Data to process:
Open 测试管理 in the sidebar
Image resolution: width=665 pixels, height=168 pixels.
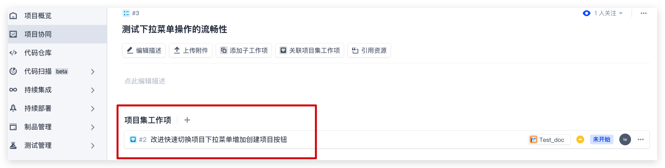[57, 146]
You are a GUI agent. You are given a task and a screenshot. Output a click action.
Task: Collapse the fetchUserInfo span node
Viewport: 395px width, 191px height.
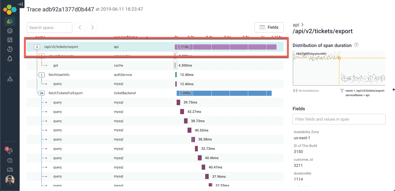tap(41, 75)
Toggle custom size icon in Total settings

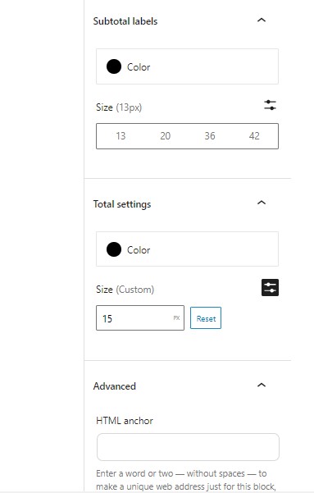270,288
...
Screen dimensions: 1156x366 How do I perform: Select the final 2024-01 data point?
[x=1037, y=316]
...
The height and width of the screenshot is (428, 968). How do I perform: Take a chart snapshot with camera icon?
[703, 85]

Required task: Duplicate everything in the listing from the line that contains "Screen dimensions: 1156x366" down to the line that contains "[x=1037, y=316]", including both of those lines.

Solution to the problem:
Screen dimensions: 1156x366 How do I perform: Select the final 2024-01 data point?
[x=1037, y=316]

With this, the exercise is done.